On top of that inquiry, Singh said he also wants to see an end to the intelligence sharing agreements between Canada and India. In 2018, during Trudeau’s previous trip to India, the two countries signed a cooperation framework on terrorism and violent extremism, which introduced “institutionalized cooperation” between Canadian and Indian intelligence agencies.
“Those intelligence sharing agreements, to us, have always been problematic. They’ve always placed Sikh activists at risk. We don’t know what type of information is being shared. We don’t know what type of monitoring goes on social media. All of those things are very risky to us,” Singh said.
‘IT’S NOT GOING TO SILENCE US’
Trudeau’s comments come after Indian Prime Minister Narenda Modi expressed “strong concerns” about Canada’s handling of the Punjabi independence movement at the G20 summit in New Delhi last week.

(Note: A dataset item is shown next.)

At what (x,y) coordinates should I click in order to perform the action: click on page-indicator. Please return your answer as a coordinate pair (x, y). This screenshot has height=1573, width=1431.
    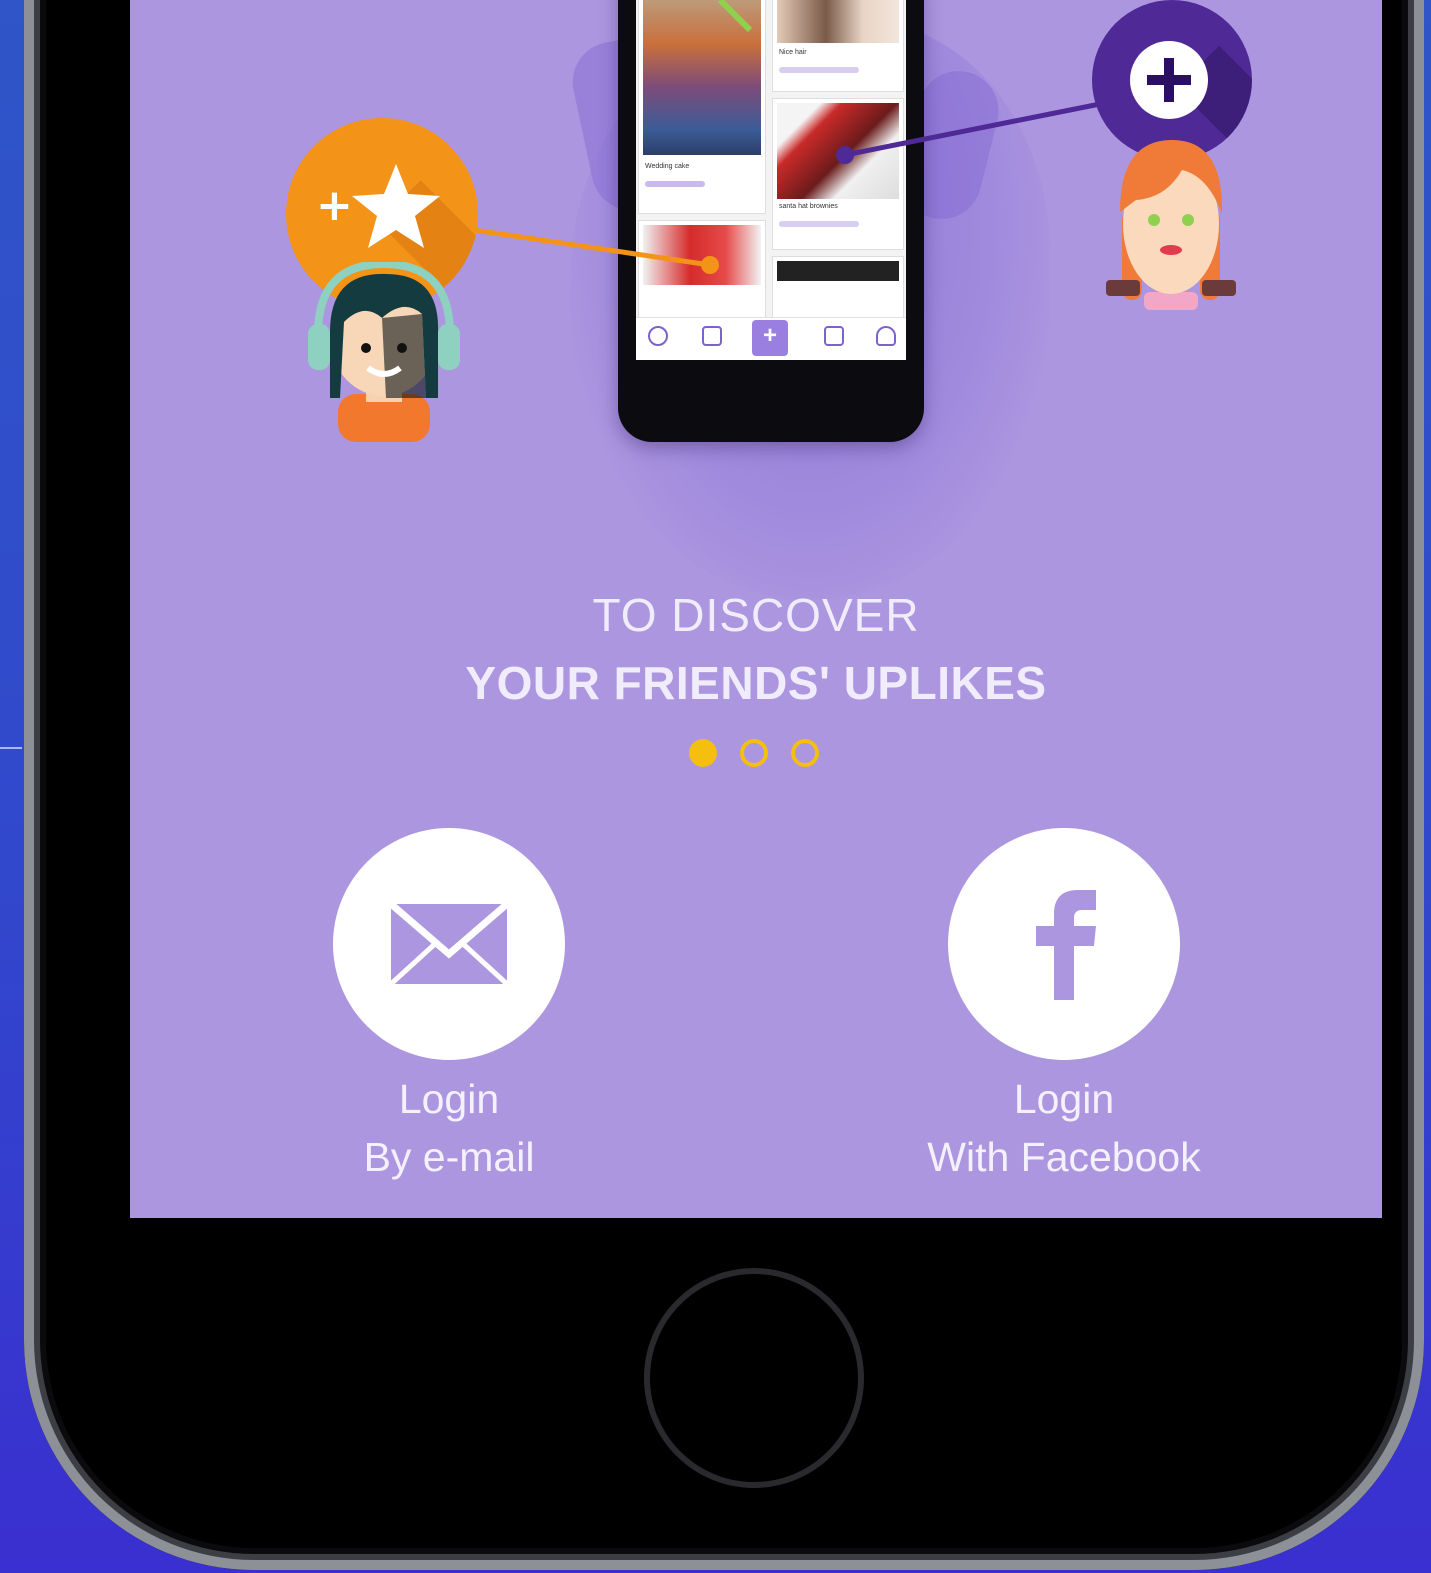
    Looking at the image, I should click on (756, 757).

A statement released by India’s Ministry of External Affairs said Modi told Trudeau of “strong concerns about continuing anti-India activities of extremist elements in Canada.”
That happened while voting for a non-binding referendum took place in B.C. at the Guru Nanak Sikh Gurdwara on the creation of an independent Sikh state called Khalistan, a cause Nijjar was an outspoken advocate for.
Singh said Nijjar’s killing has instilled fear amongst other advocates in the Khalistan movement, but that the act is “not going to silence us.”
“We’ve seen hundreds of thousands of people that are lining up to vote in referendums on this topic, this idea that it’s a fringe movement has been quashed in the eyes of the entire world,” he said.
“So we see the reason why India would undermine our affairs in Canada and in doing so, also undermine Canadian sovereignty as well.”
Singh expects Nijjar’s death will intensify the Khalistan movement in globally, and that Canada will continue to be a hub for activism given its large Sikh diaspora.
“I think what the idea behind this murder, this political assassination was really to put fear into people’s minds,” he said. “I think it’s actually slipped in a different way, which is people are willing to give their life for this movement, and they shouldn’t have to … we should be able to speak freely in this country about sovereignty and self determination.”